Non-intrusive and Unconstrained Keystroke Inference in VR Platforms via Infrared Side Channel
Tao Ni, Yuefeng Du, Qingchuan Zhao, Cong Wang
TL;DR
This work reveals a novel infrared side channel in VR headset controller constellation tracking that enables non-intrusive reconstruction of virtual keystrokes. It presents VRecKey, a model-free attack using a custom 2D IR sensor array to capture controller IR emissions, calibrate keyboard coordinates, generate heatmaps, and infer both character-level and unconstrained word-level keystrokes, aided by an LLM for correction. Extensive evaluations on Meta Oculus Quest 2 and PICO 4 All-in-One show high accuracy (character-level T-1 85.8%, T-3 94.2%; word-level T-1 81.7%, T-3 90.5%) across real-world scenarios and practical factors (distance, orientation, speed, and single/multiple IR sources). The results underscore a significant privacy risk in VR platforms and motivate countermeasures such as encrypted IR transmission and shuffled keyboards, highlighting the need for defense research as VR devices become more widespread.
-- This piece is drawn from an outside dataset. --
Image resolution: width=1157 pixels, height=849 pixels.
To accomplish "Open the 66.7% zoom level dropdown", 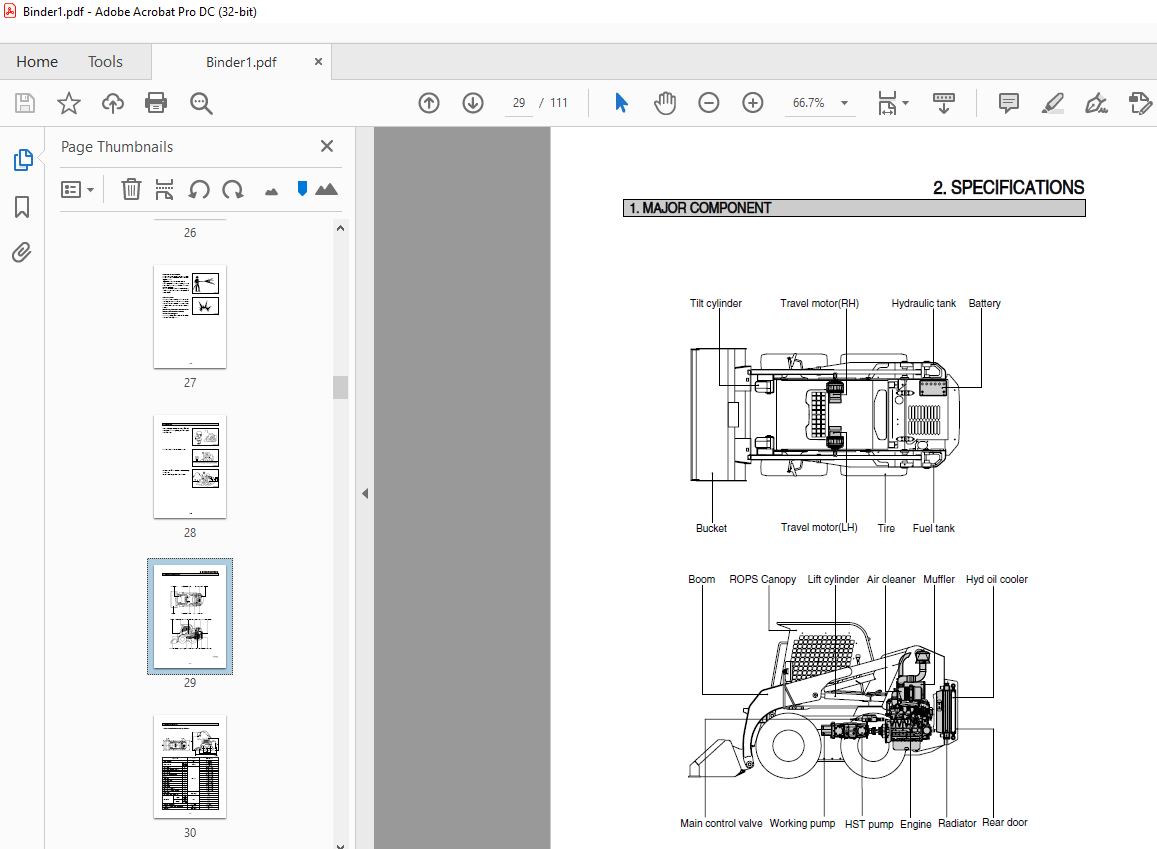I will tap(844, 103).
Overall, the paper demonstrates a scalable, non-intrusive attack that broadens the threat landscape for keystroke inference in VR and calls for mitigations to protect user credentials and sensitive inputs.
Abstract
Virtual Reality (VR) technologies are increasingly employed in numerous applications across various areas. Therefore, it is essential to ensure the security of interactions between users and VR devices. In this paper, we disclose a new side-channel leakage in the constellation tracking system of mainstream VR platforms, where the infrared (IR) signals emitted from the VR controllers for controller-headset interactions can be maliciously exploited to reconstruct unconstrained input keystrokes on the virtual keyboard non-intrusively. We propose a novel keystroke inference attack named VRecKey to demonstrate the feasibility and practicality of this novel infrared side channel. Specifically, VRecKey leverages a customized 2D IR sensor array to intercept ambient IR signals emitted from VR controllers and subsequently infers (i) character-level key presses on the virtual keyboard and (ii) word-level keystrokes along with their typing trajectories. We extensively evaluate the effectiveness of VRecKey with two commercial VR devices, and the results indicate that it can achieve over 94.2% and 90.5% top-3 accuracy in inferring character-level and word-level keystrokes with varying lengths, respectively. In addition, empirical results show that VRecKey is resilient to several practical impact factors and presents effectiveness in various real-world scenarios, which provides a complementary and orthogonal attack surface for the exploration of keystroke inference attacks in VR platforms.